▸ **Supplied information**:
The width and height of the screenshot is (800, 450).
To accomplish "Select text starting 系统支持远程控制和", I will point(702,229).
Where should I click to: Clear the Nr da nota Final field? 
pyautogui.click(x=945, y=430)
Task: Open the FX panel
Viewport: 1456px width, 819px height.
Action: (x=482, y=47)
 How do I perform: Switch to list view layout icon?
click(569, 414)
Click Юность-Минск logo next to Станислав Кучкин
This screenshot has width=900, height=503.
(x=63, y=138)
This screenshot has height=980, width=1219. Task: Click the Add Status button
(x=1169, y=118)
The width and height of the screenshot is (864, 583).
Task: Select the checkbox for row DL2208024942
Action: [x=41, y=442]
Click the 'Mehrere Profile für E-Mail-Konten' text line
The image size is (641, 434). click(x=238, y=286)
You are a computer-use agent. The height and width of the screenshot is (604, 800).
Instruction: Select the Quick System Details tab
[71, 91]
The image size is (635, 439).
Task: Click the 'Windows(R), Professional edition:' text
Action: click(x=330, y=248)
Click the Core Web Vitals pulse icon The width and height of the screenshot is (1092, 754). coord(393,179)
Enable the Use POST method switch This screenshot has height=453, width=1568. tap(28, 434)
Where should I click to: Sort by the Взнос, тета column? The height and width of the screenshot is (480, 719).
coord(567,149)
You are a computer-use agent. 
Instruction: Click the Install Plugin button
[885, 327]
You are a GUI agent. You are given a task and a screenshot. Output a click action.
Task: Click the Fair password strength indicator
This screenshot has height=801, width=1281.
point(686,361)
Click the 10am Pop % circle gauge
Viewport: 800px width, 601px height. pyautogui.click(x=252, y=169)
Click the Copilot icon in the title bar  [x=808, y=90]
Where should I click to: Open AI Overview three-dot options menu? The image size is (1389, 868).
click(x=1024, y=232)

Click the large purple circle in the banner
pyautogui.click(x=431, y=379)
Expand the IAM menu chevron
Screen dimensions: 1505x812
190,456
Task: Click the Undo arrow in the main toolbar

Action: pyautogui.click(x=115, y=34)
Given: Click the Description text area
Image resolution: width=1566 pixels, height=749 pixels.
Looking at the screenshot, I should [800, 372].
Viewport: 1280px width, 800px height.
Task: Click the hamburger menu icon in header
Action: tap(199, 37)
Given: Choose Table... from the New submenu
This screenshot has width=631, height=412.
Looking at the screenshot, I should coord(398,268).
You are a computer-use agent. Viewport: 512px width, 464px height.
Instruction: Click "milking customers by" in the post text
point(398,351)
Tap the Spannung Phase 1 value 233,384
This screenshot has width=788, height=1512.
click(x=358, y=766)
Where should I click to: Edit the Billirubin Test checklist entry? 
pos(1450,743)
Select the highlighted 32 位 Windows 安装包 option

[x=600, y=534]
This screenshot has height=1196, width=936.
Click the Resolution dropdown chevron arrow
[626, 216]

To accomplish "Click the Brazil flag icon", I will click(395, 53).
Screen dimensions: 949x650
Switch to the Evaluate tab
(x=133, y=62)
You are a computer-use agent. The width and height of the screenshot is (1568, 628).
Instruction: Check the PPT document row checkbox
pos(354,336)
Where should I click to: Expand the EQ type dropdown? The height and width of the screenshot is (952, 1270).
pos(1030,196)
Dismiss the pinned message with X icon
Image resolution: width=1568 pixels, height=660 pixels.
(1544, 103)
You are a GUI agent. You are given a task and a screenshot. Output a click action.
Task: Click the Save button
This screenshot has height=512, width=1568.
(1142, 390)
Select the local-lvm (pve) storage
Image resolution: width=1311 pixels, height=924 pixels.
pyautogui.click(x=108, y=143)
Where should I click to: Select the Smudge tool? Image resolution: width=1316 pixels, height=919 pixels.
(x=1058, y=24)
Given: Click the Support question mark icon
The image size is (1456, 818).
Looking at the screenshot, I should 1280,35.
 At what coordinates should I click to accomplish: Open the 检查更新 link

▸ **Task details**: Update all of the items above by replacing each "Where should I click to" with "Where do I click to", and leave everything else unchanged.

▸ **Correct result**:
The width and height of the screenshot is (800, 450).
To accomplish "Select text starting 系统支持远程控制和", I will point(702,229).
Where do I click to: Clear the Nr da nota Final field? 
pyautogui.click(x=945, y=430)
Task: Open the FX panel
Viewport: 1456px width, 819px height.
Action: (x=482, y=47)
 How do I perform: Switch to list view layout icon?
click(569, 414)
Click Юность-Минск logo next to Станислав Кучкин
This screenshot has width=900, height=503.
(x=63, y=138)
This screenshot has height=980, width=1219. Task: Click the Add Status button
(x=1169, y=118)
The width and height of the screenshot is (864, 583).
Task: Select the checkbox for row DL2208024942
Action: [x=41, y=442]
Click the 'Mehrere Profile für E-Mail-Konten' text line
The image size is (641, 434). click(x=238, y=286)
You are a computer-use agent. The height and width of the screenshot is (604, 800).
Instruction: Select the Quick System Details tab
[71, 91]
The image size is (635, 439).
Task: Click the 'Windows(R), Professional edition:' text
Action: click(x=330, y=248)
Click the Core Web Vitals pulse icon The width and height of the screenshot is (1092, 754). coord(393,179)
Enable the Use POST method switch This screenshot has height=453, width=1568. tap(28, 434)
Where do I click to: Sort by the Взнос, тета column? The height and width of the screenshot is (480, 719).
coord(567,149)
You are a computer-use agent. 
Instruction: Click the Install Plugin button
[885, 327]
You are a GUI agent. You are given a task and a screenshot. Output a click action.
Task: Click the Fair password strength indicator
This screenshot has height=801, width=1281.
point(686,361)
Click the 10am Pop % circle gauge
Viewport: 800px width, 601px height. pyautogui.click(x=252, y=169)
Click the Copilot icon in the title bar  [x=808, y=90]
Where do I click to: Open AI Overview three-dot options menu? The image size is (1389, 868).
click(x=1024, y=232)

Click the large purple circle in the banner
pyautogui.click(x=431, y=379)
Expand the IAM menu chevron
Screen dimensions: 1505x812
190,456
Task: Click the Undo arrow in the main toolbar

Action: pyautogui.click(x=115, y=34)
Given: Click the Description text area
Image resolution: width=1566 pixels, height=749 pixels.
Looking at the screenshot, I should [800, 372].
Viewport: 1280px width, 800px height.
Task: Click the hamburger menu icon in header
Action: tap(199, 37)
Given: Choose Table... from the New submenu
This screenshot has width=631, height=412.
Looking at the screenshot, I should coord(398,268).
You are a computer-use agent. Viewport: 512px width, 464px height.
Instruction: Click "milking customers by" in the post text
point(398,351)
Tap the Spannung Phase 1 value 233,384
This screenshot has width=788, height=1512.
click(x=358, y=766)
Where do I click to: Edit the Billirubin Test checklist entry? 
pos(1450,743)
Select the highlighted 32 位 Windows 安装包 option

[x=600, y=534]
This screenshot has height=1196, width=936.
Click the Resolution dropdown chevron arrow
[626, 216]

To accomplish "Click the Brazil flag icon", I will click(395, 53).
Screen dimensions: 949x650
Switch to the Evaluate tab
(x=133, y=62)
You are a computer-use agent. The width and height of the screenshot is (1568, 628).
Instruction: Check the PPT document row checkbox
pos(354,336)
Where do I click to: Expand the EQ type dropdown? The height and width of the screenshot is (952, 1270).
pos(1030,196)
Dismiss the pinned message with X icon
Image resolution: width=1568 pixels, height=660 pixels.
(1544, 103)
You are a GUI agent. You are given a task and a screenshot. Output a click action.
Task: Click the Save button
This screenshot has height=512, width=1568.
(1142, 390)
Select the local-lvm (pve) storage
Image resolution: width=1311 pixels, height=924 pixels.
pyautogui.click(x=108, y=143)
Where do I click to: Select the Smudge tool? Image resolution: width=1316 pixels, height=919 pixels.
(x=1058, y=24)
Given: Click the Support question mark icon
The image size is (1456, 818).
Looking at the screenshot, I should 1280,35.
 At what coordinates should I click to accomplish: Open the 检查更新 link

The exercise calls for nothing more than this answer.